» **Exercise details**: The pictures stay out; all of the data is to be printed exactly.

(Beginning of Dataset excerpts)

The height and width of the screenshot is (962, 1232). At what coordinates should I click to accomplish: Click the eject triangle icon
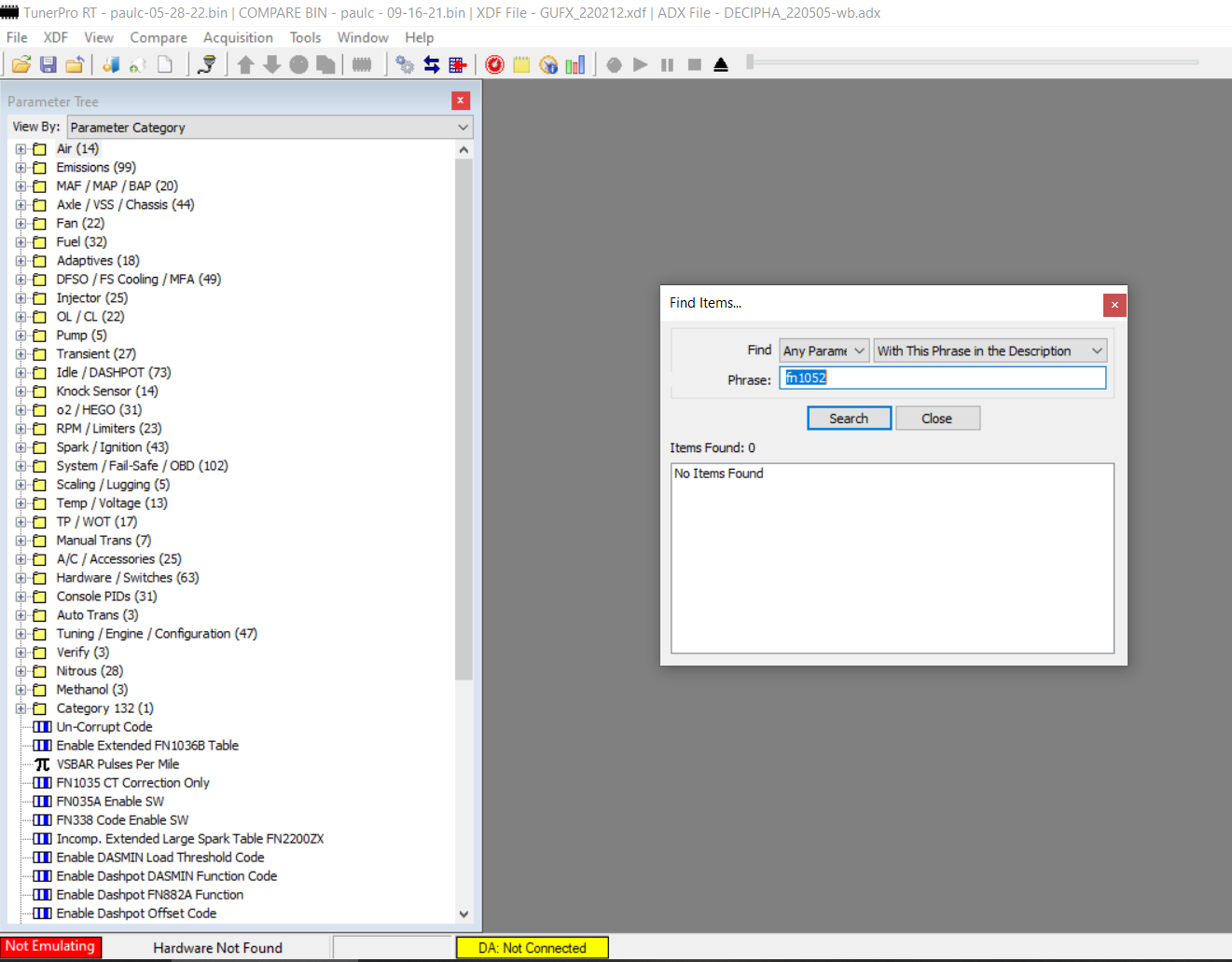721,64
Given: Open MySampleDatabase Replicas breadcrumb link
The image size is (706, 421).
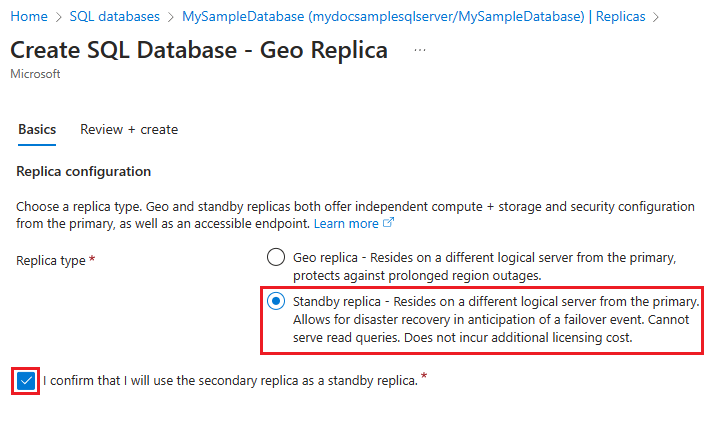Looking at the screenshot, I should coord(413,17).
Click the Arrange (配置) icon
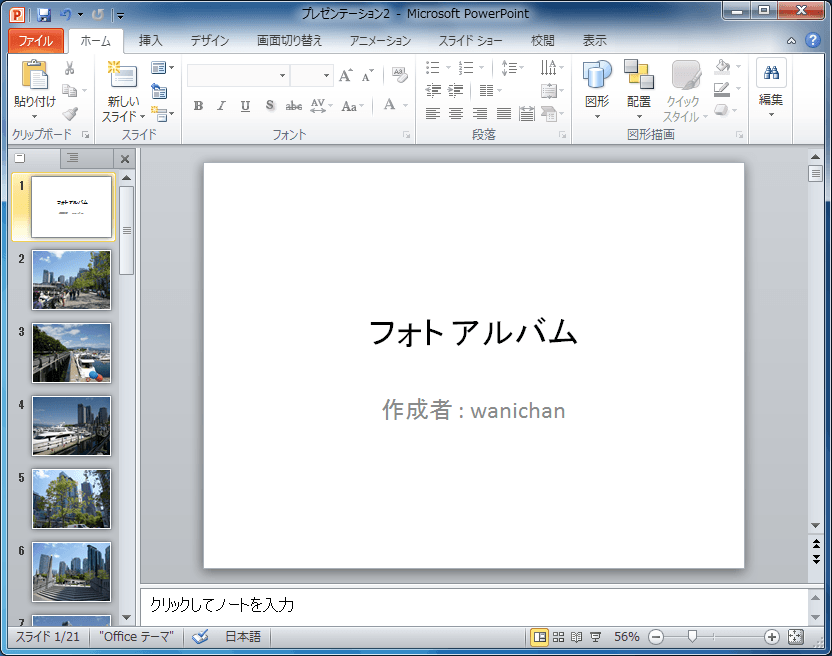Screen dimensions: 832x656 click(639, 76)
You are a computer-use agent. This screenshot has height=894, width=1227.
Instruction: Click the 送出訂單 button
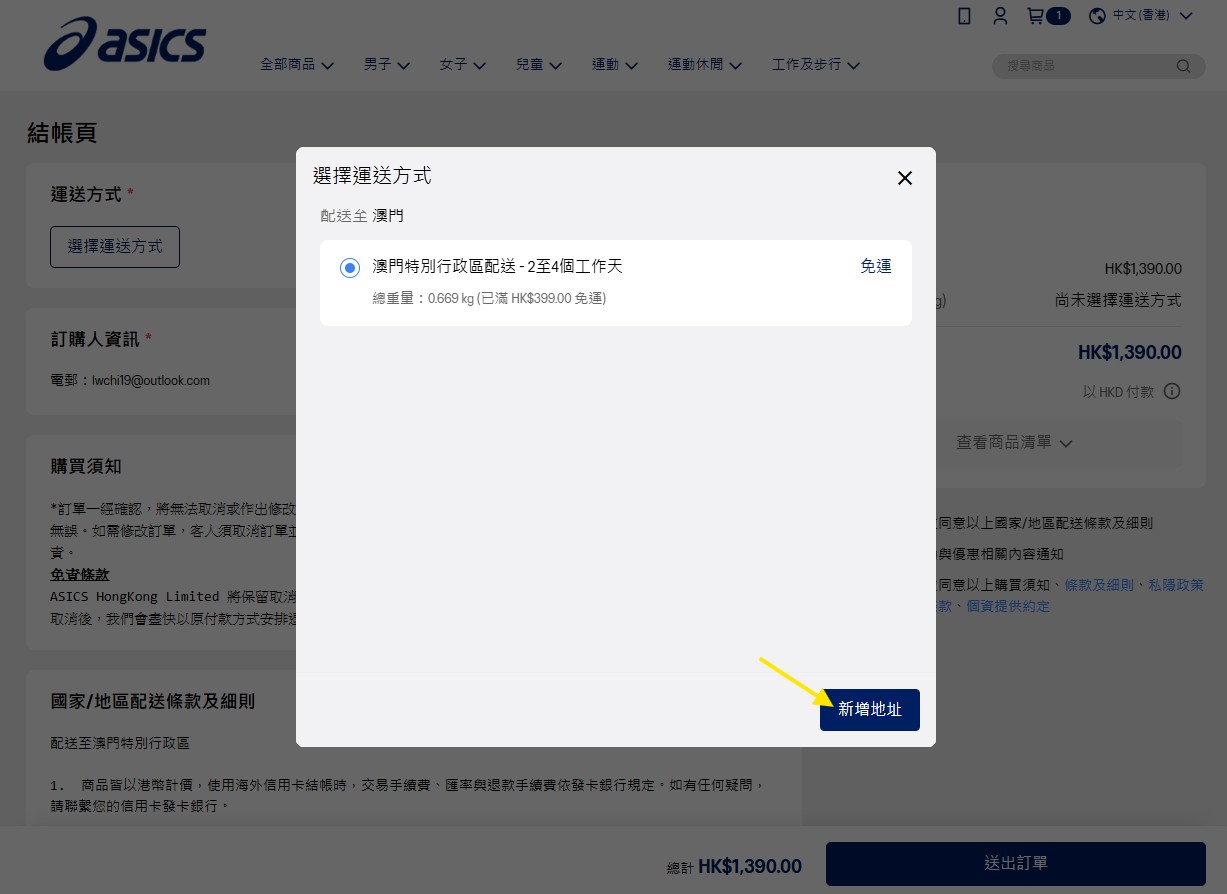(1016, 863)
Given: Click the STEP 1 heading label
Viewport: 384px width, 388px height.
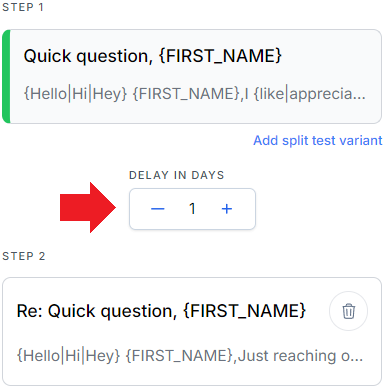Looking at the screenshot, I should 23,7.
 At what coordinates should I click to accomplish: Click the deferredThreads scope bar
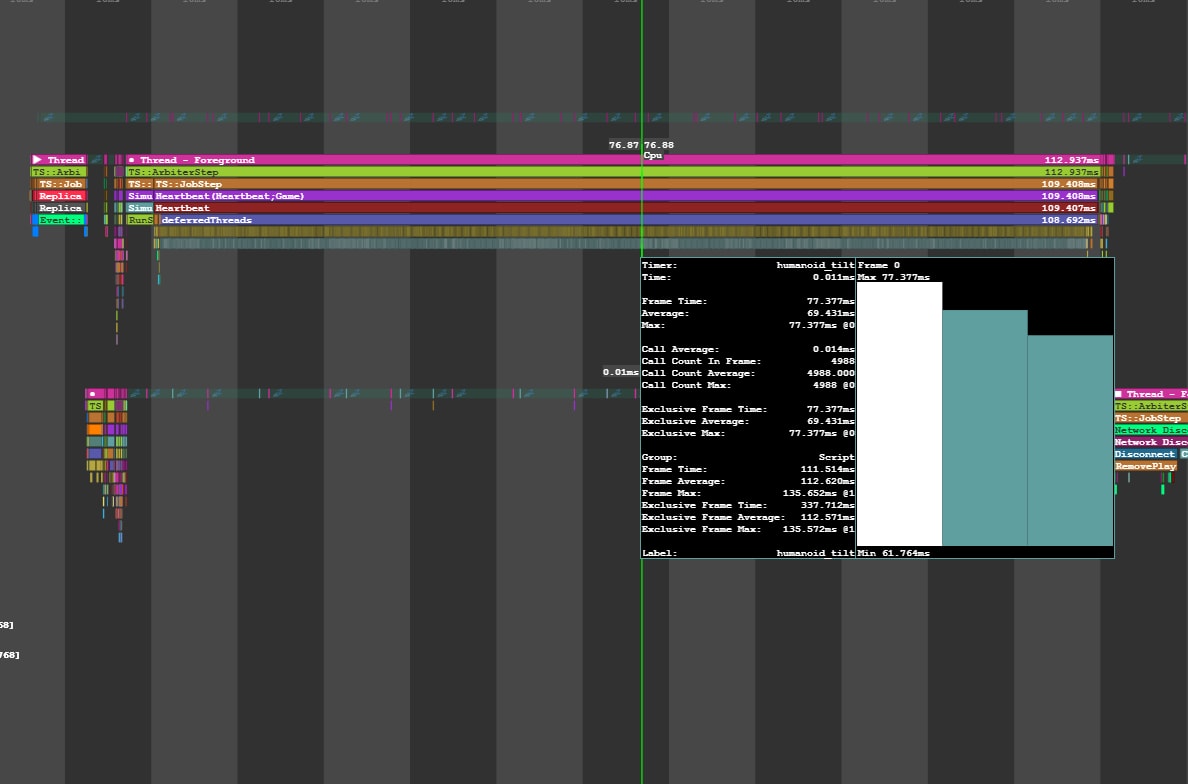600,220
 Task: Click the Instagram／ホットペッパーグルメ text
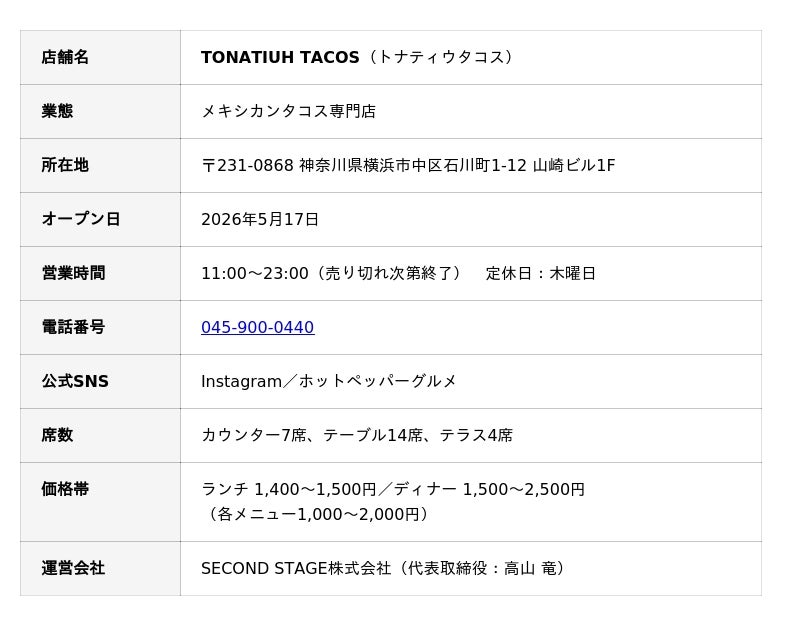[329, 381]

(End of Dataset excerpts)

» **Expected answer**:
The height and width of the screenshot is (962, 1232). At what coordinates should I click to accomplish: Click the eject triangle icon
721,64
Given: Open MySampleDatabase Replicas breadcrumb link
The image size is (706, 421).
Looking at the screenshot, I should coord(413,17).
Click the Arrange (配置) icon
Screen dimensions: 832x656 click(639, 76)
You are a computer-use agent. This screenshot has height=894, width=1227.
Instruction: Click the 送出訂單 button
(1016, 863)
Given: Click the STEP 1 heading label
Viewport: 384px width, 388px height.
Looking at the screenshot, I should 23,7.
 At what coordinates should I click to accomplish: Click the deferredThreads scope bar
600,220
 Task: Click the Instagram／ホットペッパーグルメ text
[329, 381]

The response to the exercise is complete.